As mentioned in Hadoop post, the community around Hadoop has built tremendous tools and technology to support developers. This becomes Hadoop ecosystem. Some of the most popular ones are:

  • Hive
    Hadoop is based on Java language but not everyone can learn Java. Hive is a software built on top of Hadoop, it exposes SQL interface, allowing SQL developers to use powerful Hadoop system in their familiar language. If you know SQL, you don’t have to experience in Java in order to leverage Hadoop. Hive is using HiveQL language, very SQL-like.
  • HBase
    Basically a non-relational database on top of Hadoop. Even though it’s a non-relational, you can integrate with other system just like a traditional database.
  • Pig
    A tool in Hadoop ecosystem used to manipulate data, transforming unstructured data to structured data. It also has interface to query the data, just like Hive.
  • Storm
    Event stream processor that lives in Hadoop, used to process stream of data (as opposed to batch data).

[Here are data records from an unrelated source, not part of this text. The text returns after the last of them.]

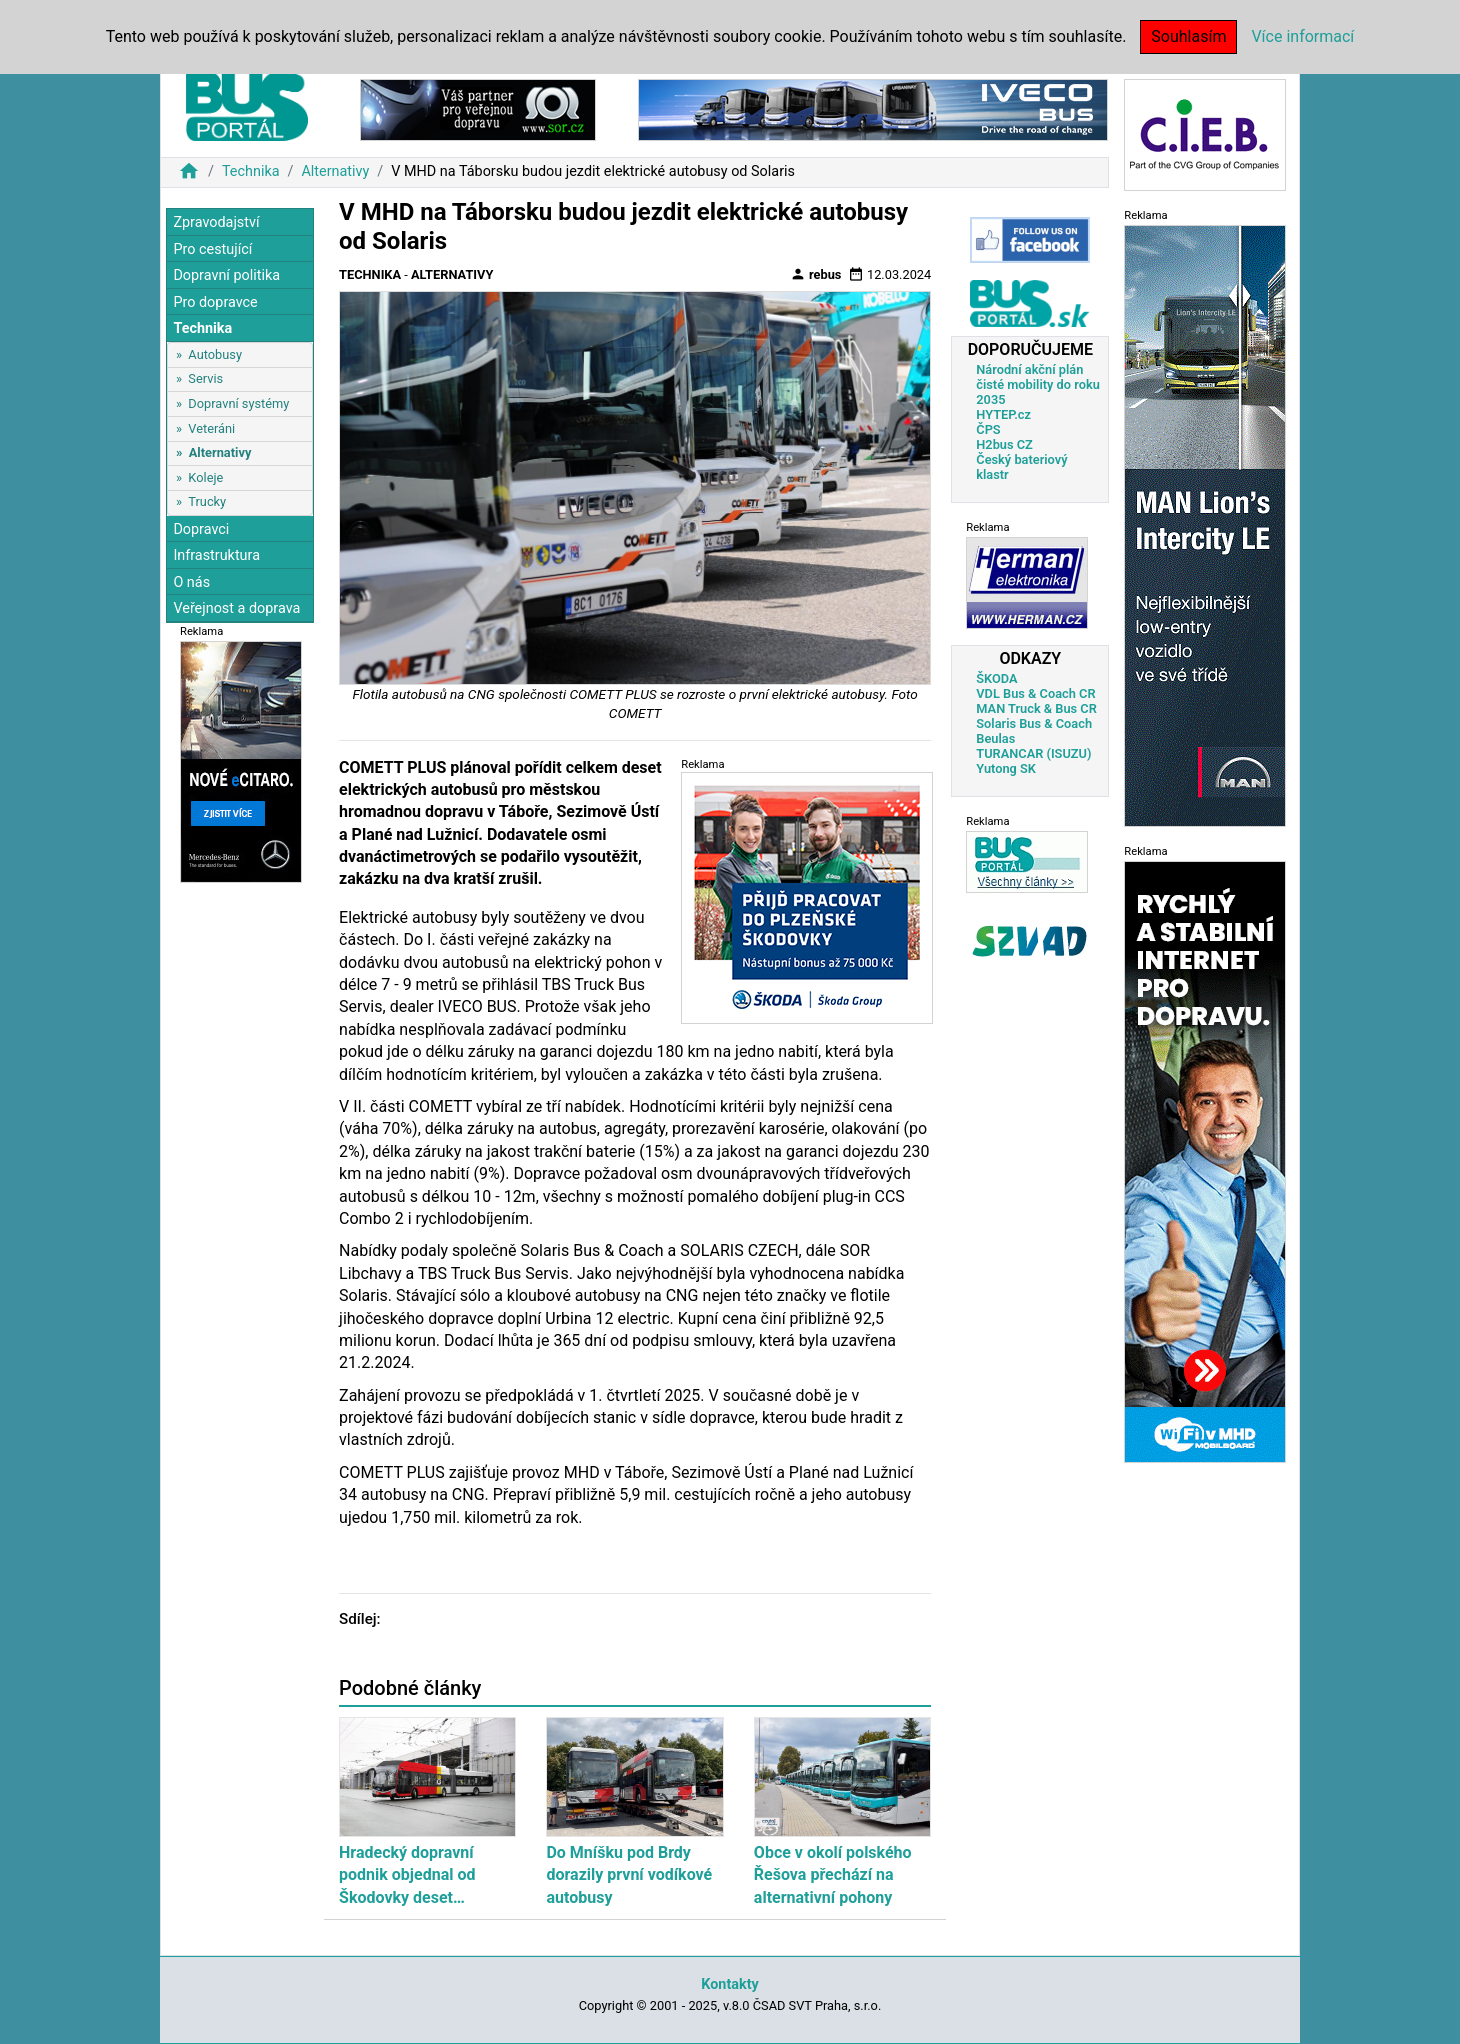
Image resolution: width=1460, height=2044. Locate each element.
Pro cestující (212, 249)
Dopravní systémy (238, 403)
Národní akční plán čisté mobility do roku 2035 (1038, 384)
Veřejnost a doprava (236, 608)
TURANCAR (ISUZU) (1033, 753)
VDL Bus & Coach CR (1035, 693)
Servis (205, 378)
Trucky (207, 501)
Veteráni (211, 428)
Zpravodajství (216, 222)
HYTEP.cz (1003, 414)
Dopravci (201, 529)
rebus (816, 274)
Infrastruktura (216, 555)
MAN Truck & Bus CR (1036, 708)
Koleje (205, 477)
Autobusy (215, 354)
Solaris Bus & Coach (1034, 723)
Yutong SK (1006, 768)
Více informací (1302, 36)
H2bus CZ (1004, 444)
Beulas (995, 738)
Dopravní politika (226, 275)
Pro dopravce (215, 302)
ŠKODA (996, 678)
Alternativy (335, 171)
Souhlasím (1188, 36)
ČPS (988, 429)
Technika (251, 171)
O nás (191, 582)
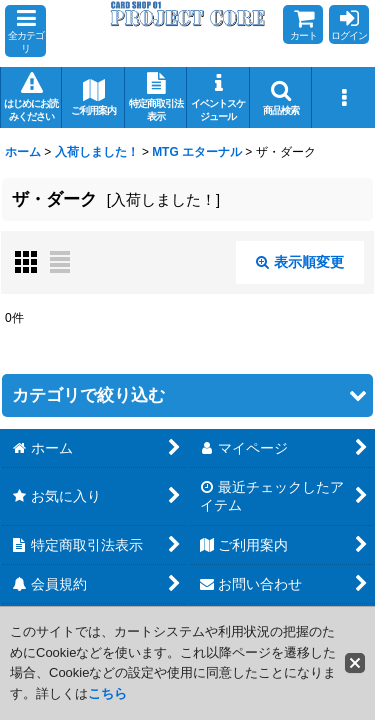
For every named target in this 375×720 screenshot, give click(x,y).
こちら (107, 693)
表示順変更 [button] (300, 262)
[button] (25, 31)
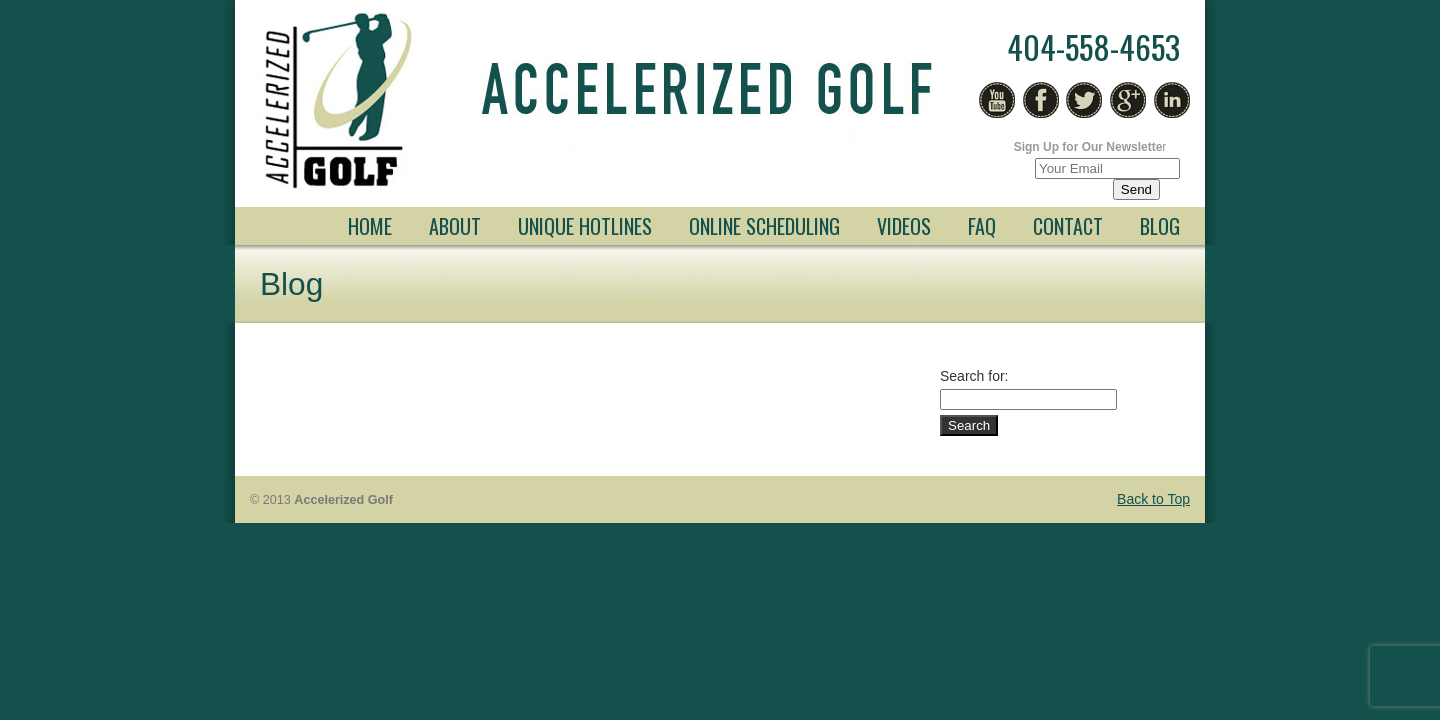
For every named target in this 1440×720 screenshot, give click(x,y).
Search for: (974, 376)
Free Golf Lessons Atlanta (600, 101)
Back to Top (1153, 499)
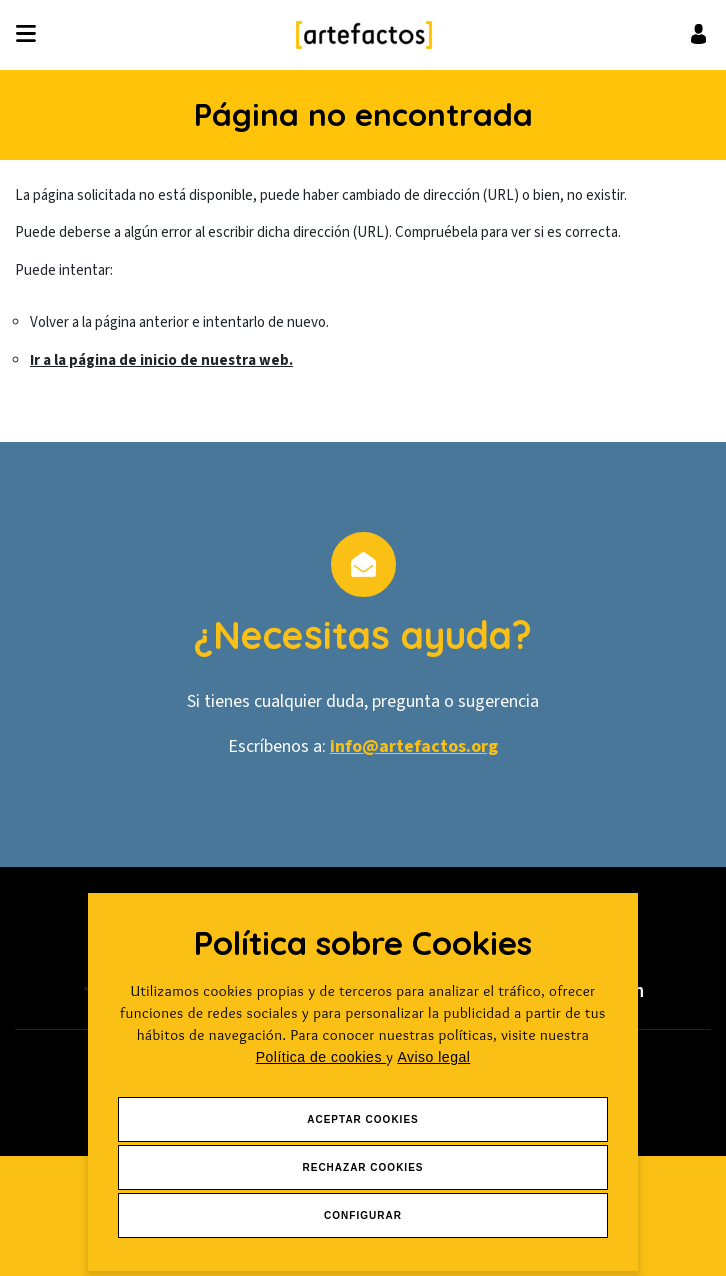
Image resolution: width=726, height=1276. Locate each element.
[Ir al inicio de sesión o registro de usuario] (698, 33)
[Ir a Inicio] (364, 35)
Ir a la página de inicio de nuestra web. (161, 360)
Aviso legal (433, 1057)
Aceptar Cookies (363, 1119)
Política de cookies (321, 1057)
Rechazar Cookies (362, 1167)
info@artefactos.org (414, 746)
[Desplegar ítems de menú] (31, 35)
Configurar (363, 1215)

Example would be to process stream of IOT data, where data from an IOT device keep flowing through the system.
  • Oozie
    A workflow management system to coordinate between different Hadoop technologies.
  • Flume / Sqoop
    More of integration system that will tranfer data to and from Hadoop system. If you have data that live outside of Hadoop and need to be processed in Hadoop, Flume / Sqoop will do the job.
  • Spark
    A distribute compute engine within Hadoop. It’s used to process large amount of data, prep-ing them for analytics, machine learning, etc. Needless to say, it has a lot of built-in library for machine learning, artificial intelligence, analytics, stream processing and graph processing. Spark also support various different language, Scala, Python, R, etc.

This is definitely an oversimplified explanation of Hadoop ecosystem and there are lots of other technologies not covered here. But, this should give you quick explanation of each of them.